Ley’s backers point to the solidity of her numbers, which is well and good. She would not lose a leadership ballot if one was held when parliament is back on Tuesday next week.
But John Howard’s broad church required accommodation of the diverging schools of thought in the party. Hastie now joins the other heroes of the populist-right media, Jacinta Nampijinpa Price and Barnaby Joyce, free to speak out on the backbench.
Ley might remain in the job, but she will appear weak so long as the party fractures underneath her and remains confused about its path forward. With Hastie, Price, and scorned former shadow ministers Jane Hume and Sarah Henderson sitting on the backbench, it will only take one bad mistake by Ley to spark a leadership conflagration.
One MP said on Friday evening that Hastie always had immense potential but lacked political nous.
Far from bringing down Ley, the Coalition MP suggested the Hastie saga showed the party’s right flank was fracturing to the point of no return, with Hastie serving as the emblem of a new breed of MP comfortable with the politics of Nigel Farage than a more mainstream, free-market Liberal like Scott Morrison. It’s possible the gulf is now irreconcilably large as right-wing politics transforms across the Western world.
Ley’s former challenger, conservative Angus Taylor, is now in hand-to-hand combat with Hastie inside the Right.
Hastie seemed to be searching for a reason to quit the shadow cabinet as he embarked on a kind of journey of political self-actualisation after years of toeing the line.
The prospect of a new populist movement to compete with the Liberal Party has come up in conversations surrounding Hastie inside the Liberals. There are no signs such a move is in play. Australia’s voting system, migration policies, and party registration process makes a Reform-style outfit less likely to succeed than in the UK.
Hastie, who until recently has not been an enthusiastic participant in the cut-and-thrust of daily politics, is now positioned as alternative internal voice to Ley. A leadership challenge is not imminent, yet it is hard to see how such an ambitious figure will gain satisfaction from two years on the backbench in opposition.

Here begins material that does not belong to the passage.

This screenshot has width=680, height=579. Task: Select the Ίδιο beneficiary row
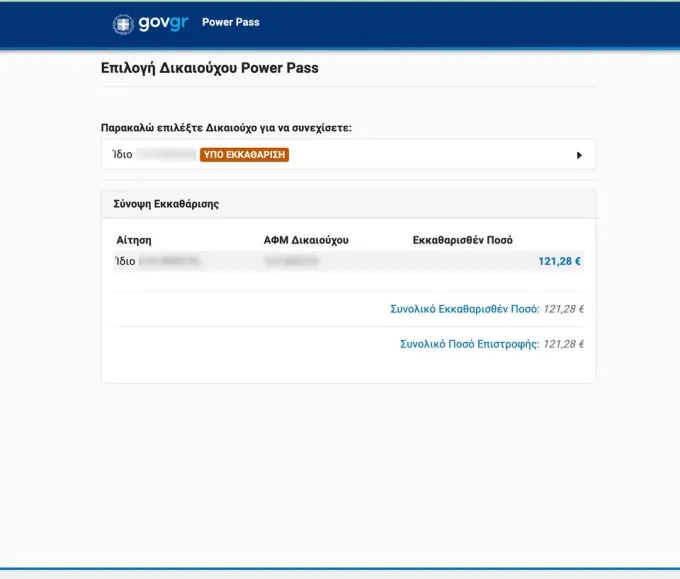[x=348, y=155]
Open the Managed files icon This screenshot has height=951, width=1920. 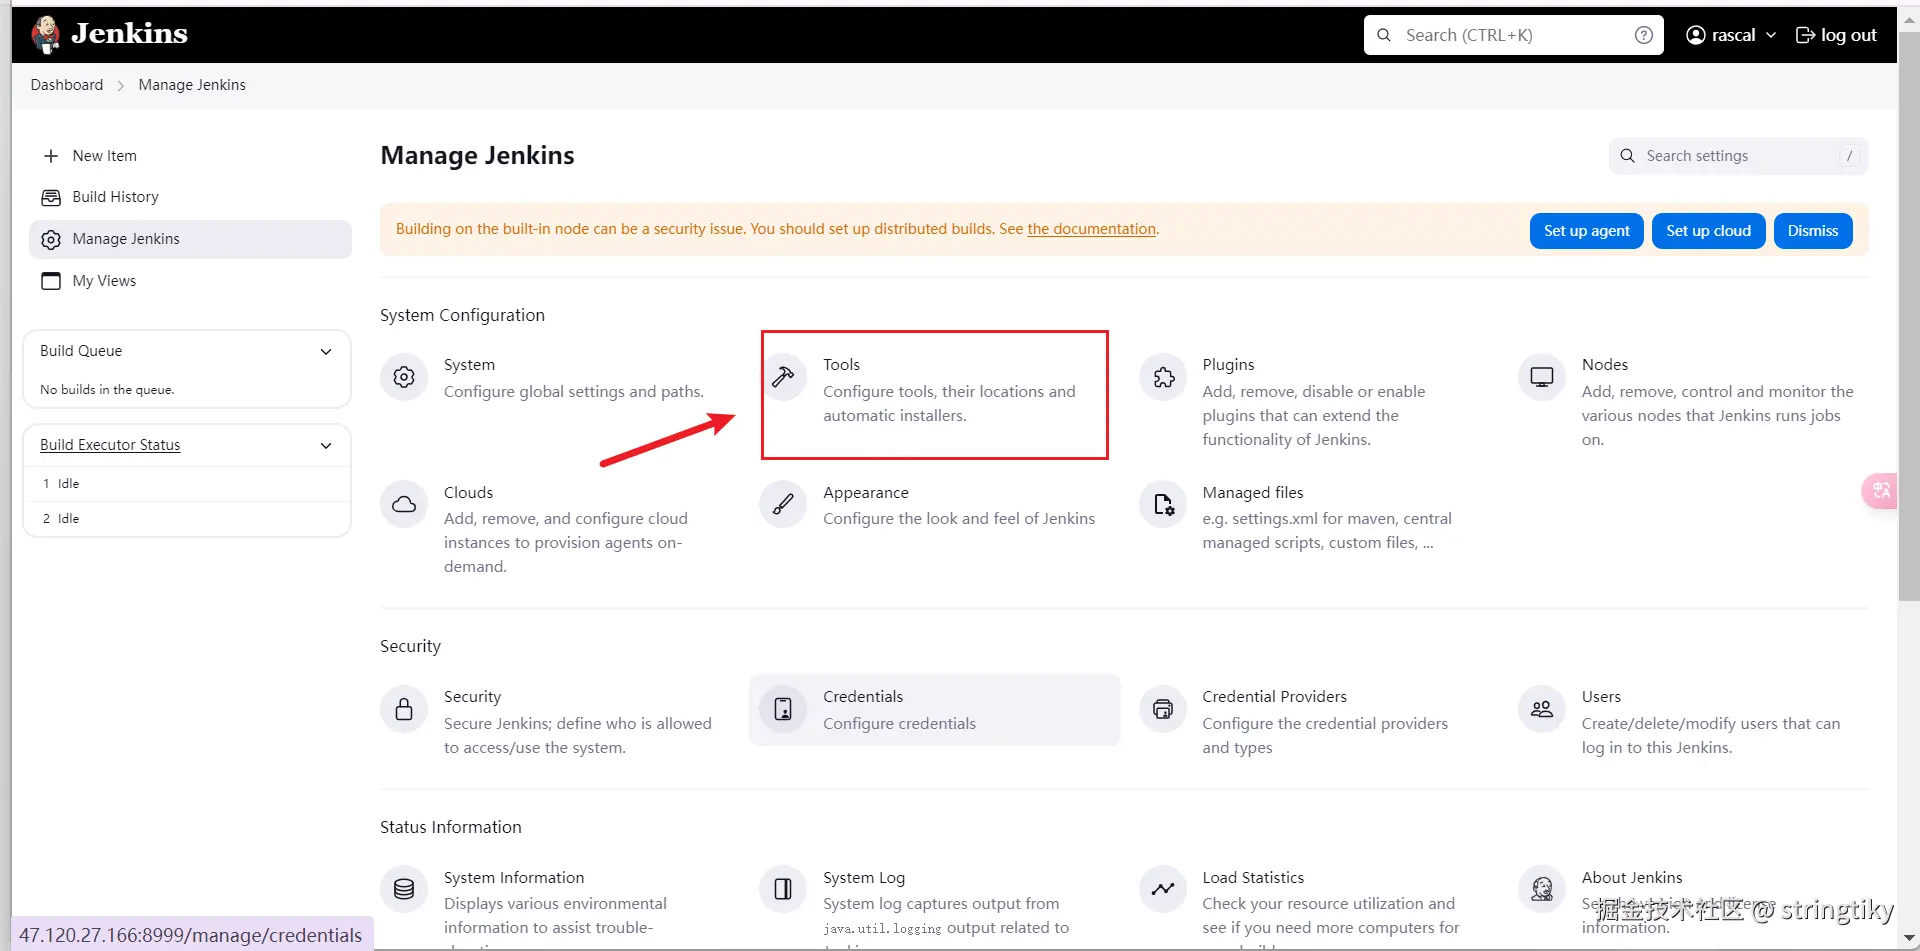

Listening to the words of the former soldier, it’s not obvious that Hastie will see out what he has framed as a life-or-death battle for the future of the party.
His colleagues are genuinely confused about whether he is laying the groundwork for a challenge down the track or acting erratically without an end game, potentially leading to him quitting politics or charting a new path via a new party, or as a Matt Canavan-style renegade backbencher.
Hastie might not know either.
Speaking on radio last month about his crusade to remake the Liberal Party, Hastie said: “If I go out with the tide ... that’s great. I’ll get a lot more time with my kids back.”